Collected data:
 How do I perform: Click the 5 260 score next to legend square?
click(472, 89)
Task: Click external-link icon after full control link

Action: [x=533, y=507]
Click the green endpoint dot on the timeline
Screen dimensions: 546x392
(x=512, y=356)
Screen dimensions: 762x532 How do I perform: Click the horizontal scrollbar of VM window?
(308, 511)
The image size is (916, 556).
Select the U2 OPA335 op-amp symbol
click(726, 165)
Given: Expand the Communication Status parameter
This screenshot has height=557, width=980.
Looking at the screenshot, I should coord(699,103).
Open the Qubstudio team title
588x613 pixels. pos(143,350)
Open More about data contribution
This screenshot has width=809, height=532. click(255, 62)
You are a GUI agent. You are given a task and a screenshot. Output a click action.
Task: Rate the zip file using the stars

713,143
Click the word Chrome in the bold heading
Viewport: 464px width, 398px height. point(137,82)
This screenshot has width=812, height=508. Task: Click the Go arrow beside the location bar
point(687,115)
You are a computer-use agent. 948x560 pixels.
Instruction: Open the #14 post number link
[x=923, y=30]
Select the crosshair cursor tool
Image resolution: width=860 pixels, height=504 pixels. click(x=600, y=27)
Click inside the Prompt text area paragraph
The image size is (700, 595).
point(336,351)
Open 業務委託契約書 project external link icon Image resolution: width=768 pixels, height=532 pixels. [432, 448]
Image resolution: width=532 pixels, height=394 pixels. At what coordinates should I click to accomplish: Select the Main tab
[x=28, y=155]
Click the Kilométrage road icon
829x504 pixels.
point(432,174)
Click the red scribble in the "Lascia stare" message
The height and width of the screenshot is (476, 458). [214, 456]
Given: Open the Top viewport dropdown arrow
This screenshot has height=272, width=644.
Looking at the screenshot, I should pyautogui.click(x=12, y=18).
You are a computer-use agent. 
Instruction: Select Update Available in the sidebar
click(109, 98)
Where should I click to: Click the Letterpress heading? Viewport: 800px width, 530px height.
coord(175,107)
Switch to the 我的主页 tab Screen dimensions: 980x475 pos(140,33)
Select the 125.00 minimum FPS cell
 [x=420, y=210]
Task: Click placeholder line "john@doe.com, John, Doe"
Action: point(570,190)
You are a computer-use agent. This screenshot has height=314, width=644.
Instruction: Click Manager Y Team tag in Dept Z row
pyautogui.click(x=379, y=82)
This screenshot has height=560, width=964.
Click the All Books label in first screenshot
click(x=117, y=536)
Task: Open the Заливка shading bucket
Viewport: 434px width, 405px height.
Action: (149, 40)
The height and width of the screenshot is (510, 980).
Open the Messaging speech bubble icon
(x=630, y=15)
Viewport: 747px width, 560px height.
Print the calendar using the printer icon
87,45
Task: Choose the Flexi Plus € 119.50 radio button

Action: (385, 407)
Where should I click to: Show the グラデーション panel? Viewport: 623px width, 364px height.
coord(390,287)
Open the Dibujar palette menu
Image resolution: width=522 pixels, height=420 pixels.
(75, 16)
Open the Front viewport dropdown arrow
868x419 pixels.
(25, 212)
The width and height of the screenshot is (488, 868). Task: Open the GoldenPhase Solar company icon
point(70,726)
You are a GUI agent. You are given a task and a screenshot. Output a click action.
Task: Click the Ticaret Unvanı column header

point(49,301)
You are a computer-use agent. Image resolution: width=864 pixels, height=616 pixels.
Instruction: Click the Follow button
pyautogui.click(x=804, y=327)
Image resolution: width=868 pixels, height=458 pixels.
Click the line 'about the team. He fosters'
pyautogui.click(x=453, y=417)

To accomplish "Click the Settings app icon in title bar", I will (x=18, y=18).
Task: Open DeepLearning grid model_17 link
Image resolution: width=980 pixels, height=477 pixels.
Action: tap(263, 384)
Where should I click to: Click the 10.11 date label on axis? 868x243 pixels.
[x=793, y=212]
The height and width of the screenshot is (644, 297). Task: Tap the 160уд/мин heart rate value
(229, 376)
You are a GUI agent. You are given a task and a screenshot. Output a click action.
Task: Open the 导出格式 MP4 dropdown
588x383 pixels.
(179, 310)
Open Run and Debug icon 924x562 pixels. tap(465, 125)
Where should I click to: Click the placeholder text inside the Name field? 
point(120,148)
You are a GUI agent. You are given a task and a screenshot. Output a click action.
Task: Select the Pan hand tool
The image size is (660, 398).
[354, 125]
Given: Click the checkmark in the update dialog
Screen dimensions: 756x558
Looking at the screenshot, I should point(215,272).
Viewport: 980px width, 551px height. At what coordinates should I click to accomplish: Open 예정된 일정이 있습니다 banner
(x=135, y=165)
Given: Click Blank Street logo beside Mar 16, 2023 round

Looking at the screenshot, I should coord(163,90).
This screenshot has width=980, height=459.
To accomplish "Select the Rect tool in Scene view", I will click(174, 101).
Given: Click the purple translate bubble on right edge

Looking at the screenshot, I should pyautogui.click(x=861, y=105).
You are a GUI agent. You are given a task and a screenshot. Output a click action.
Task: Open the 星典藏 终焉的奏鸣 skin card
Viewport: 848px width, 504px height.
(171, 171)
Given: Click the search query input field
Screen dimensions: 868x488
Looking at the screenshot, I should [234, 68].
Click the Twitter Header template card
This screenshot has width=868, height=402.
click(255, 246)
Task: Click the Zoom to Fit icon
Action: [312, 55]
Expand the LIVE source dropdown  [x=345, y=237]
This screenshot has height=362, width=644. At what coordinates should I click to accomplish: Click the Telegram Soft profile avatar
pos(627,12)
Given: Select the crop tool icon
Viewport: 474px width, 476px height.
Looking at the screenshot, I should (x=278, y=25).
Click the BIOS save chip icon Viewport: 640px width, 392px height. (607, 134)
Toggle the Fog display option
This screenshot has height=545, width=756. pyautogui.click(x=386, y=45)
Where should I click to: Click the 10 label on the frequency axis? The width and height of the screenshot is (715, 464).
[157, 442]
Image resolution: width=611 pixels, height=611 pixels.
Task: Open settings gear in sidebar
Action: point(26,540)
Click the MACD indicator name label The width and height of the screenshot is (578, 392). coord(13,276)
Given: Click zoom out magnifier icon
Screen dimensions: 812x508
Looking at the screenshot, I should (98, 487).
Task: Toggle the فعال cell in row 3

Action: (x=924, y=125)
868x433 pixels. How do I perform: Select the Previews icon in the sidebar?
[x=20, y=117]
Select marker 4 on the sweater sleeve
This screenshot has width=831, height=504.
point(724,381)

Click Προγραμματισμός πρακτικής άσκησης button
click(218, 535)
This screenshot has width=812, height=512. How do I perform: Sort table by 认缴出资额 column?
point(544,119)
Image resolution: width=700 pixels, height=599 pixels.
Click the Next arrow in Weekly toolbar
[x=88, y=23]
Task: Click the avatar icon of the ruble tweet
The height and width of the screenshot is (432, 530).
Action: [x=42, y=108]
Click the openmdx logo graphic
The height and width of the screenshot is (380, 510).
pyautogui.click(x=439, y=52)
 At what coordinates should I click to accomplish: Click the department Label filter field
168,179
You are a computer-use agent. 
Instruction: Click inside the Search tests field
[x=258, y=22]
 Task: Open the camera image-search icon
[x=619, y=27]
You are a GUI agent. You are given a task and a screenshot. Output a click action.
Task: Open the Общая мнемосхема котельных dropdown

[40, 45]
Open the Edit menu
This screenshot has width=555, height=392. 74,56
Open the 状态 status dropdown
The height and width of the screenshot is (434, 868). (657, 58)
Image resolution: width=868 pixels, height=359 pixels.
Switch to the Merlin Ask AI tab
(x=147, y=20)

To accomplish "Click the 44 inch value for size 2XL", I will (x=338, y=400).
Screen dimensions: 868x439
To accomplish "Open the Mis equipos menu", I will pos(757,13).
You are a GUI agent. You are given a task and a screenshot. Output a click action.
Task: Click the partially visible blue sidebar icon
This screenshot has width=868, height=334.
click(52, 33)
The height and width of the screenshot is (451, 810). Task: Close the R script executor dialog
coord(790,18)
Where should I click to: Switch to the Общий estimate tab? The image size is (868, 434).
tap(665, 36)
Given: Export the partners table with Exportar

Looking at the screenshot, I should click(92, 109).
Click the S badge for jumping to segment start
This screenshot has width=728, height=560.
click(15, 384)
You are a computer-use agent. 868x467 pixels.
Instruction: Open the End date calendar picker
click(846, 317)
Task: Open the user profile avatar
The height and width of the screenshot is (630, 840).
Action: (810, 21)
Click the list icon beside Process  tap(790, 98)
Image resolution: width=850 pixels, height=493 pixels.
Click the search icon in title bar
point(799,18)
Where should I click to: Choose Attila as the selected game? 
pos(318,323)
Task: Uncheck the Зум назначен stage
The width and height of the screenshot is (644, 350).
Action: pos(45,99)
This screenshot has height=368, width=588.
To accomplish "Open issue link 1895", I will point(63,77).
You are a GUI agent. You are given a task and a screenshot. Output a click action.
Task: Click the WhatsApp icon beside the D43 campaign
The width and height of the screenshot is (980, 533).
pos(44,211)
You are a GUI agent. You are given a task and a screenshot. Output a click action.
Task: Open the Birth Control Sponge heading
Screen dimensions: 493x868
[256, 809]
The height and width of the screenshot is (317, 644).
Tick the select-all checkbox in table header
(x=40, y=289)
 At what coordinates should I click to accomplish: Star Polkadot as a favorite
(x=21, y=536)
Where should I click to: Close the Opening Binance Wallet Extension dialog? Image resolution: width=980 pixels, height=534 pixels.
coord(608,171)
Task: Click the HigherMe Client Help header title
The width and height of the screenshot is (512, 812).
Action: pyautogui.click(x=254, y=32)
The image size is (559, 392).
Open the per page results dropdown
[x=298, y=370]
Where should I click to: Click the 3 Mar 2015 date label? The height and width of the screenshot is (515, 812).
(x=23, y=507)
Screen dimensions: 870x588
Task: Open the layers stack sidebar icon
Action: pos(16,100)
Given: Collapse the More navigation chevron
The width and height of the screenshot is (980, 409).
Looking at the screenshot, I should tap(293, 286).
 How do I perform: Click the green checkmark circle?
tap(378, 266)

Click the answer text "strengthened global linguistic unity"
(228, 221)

WHAT IS NEEDED: Find the lines above that include the string "card" and copy them.

RESULT FOR THIS TASK:
Task: Open the 星典藏 终焉的奏鸣 skin card
Click the Twitter Header template card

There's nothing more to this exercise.